Divisa in due parti ben distinte, "Life support" inizia come una piano ballad dolce e malinconica che ricorda anche troppo "Fading senses" (da "Ever") e "Guiding light" ("Seventh House") ed è seguita da una lunga parte strumentale con richiami anche troppo evidenti a "Futher away" in cui si alternano i lancinanti solos di Holmes alle tastiere new prog di Westworth con Jowitt a fare da splendido riempitivo e Edwards sempre presentissimo con la batteria.
Con "Stronger than friction" riaffiora nella band quella vena pop-orecchiabile che caratterizzò il periodo tra "Nomzamo" e "Are you sitting confortably?" e dopo un momento di calma condotto ancora da piano, voce e strati di tastiere si passa ad atmosfere più prog dal ritmo sostenuto e voci che si alternano a destra e sinistra, il lungo finale strumentale vede ancora Holmes protagonista assoluto e viene chiuso da un breve inserto di piano che si attacca senza sosta a "One fatal Mistake", ballad malinconica per piano, voce e chitarra acustica, poco riuscita e alquanto scontata (molti i punti di contatto con la più riuscita "Speak my name" da "Subterranea"). A far risalire le quotazioni del disco ci pensa "Ryker skies" forse il brano in cui gli IQ tentano davvero qualcosa di nuovo riagganciandosi a certe cose di "Subterranea" ("Capricorn"), riprendendo atmosfere orientaleggianti combinandole a sonorità più moderne (Porcupine Tree su tutti), qui le tastiere giocano un ruolo importantissimo e dominano le parti strumentali alternandosi tra il suono più vintage e le parti di synth accompagnando il cantato etereo, oscuro e sinuoso di un insolito Nicholls.

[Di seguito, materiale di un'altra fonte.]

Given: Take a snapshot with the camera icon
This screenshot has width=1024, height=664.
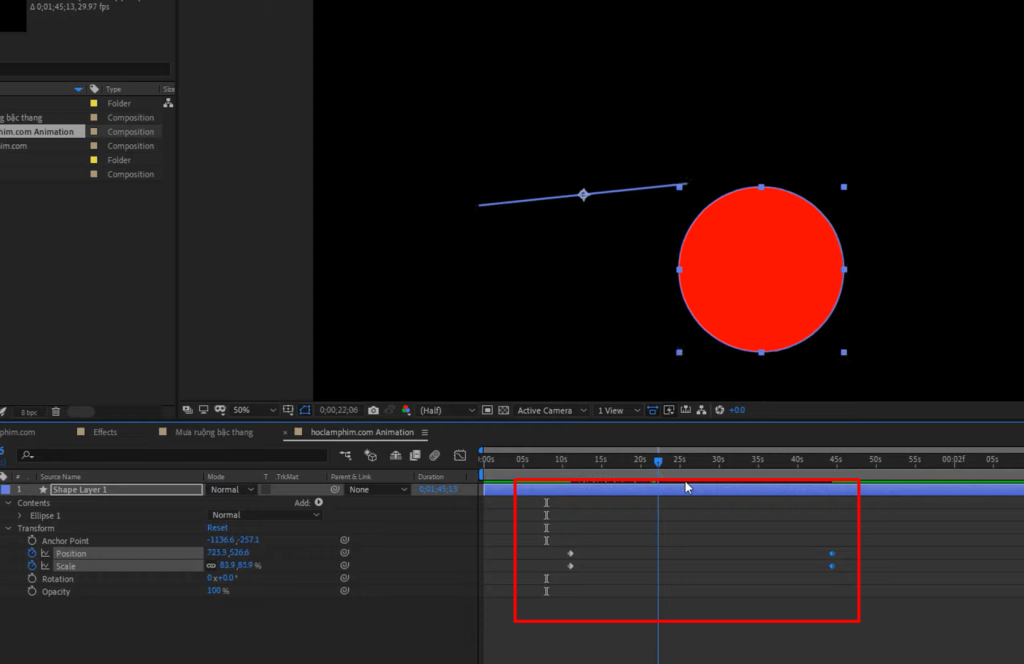Looking at the screenshot, I should pos(372,410).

Con i suoi 13 minuti, "The province" rappresenta la perla di "Frequency", qui è racchiuso il prog allo stato puro che parte con relativa calma per scatenarsi brutalmente portandoci felicemente ai Genesis di "The return of giant hogweed", le tastiere profumano di sonorità alla Tony Banks e la chitarra di Steve Hackett, le impennate ritmiche sono furiose, il drumming incessante non lascia respiro se non per i brevi ritorni alla calma presente a inizio brano, ancora le parti di tastiera omaggiano il prog anni 70 (i Genesis di "Supper's ready"), il piano ci riporta alle magiche inquietanti atmosfere degli IQ ai loro esordi ("Tales from the lush attic") e il cantato filtrato di Nicholls nel finale cede il posto ad un lungo guitar solo di Holmes smorzato da una breve coda per voce e piano, un altro must da eseguire live da qui all'eternità.

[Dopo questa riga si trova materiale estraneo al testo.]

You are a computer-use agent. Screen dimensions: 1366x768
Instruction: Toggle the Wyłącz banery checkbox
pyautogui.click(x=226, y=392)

Impossibile non pensare alla prima parte di "Closer" come ad una copia quasi uguale di "One fatal mistake", la struttura è praticamente la stessa ma quella di "Closer" è resa più movimentata dalla presenza del drumming e viene animata in seconda battuta da una chitarra spagnoleggiante ed un piano in stile Bruce Hornsby, fortunatamente dopo 3 minuti il brano si anima spinto da tastiere massicce e un drumming più incisivo raggiungendo un picco maestoso e solenne
anche grazie al cantato squillante e soave di Nicholls, peccato che poi si ritorni alla calma atmosfera iniziale con pianoforte e chitarra.
A cinque anni da "Dark matter" era logico aspettarsi qualcosa di più da una band che ha scritto la storia del new prog e che ora dovrà andare avanti facendo a meno di un genio compositivo come Orford, tuttavia "Frequency" riesce comunque a regalarci un'ora di sano incontaminato prog e racchiude già solo in "The province" un motivo più che valido per l'acquisto così come il doppio tour cd in vendita nello shop online con versioni demo, live e l'inedito "Already gone" che avrebbe fatto un figurone al posto di "One fatal mistake", mentre la limited edition di "Frequency" include un dvd live registrato a Zoetermeer.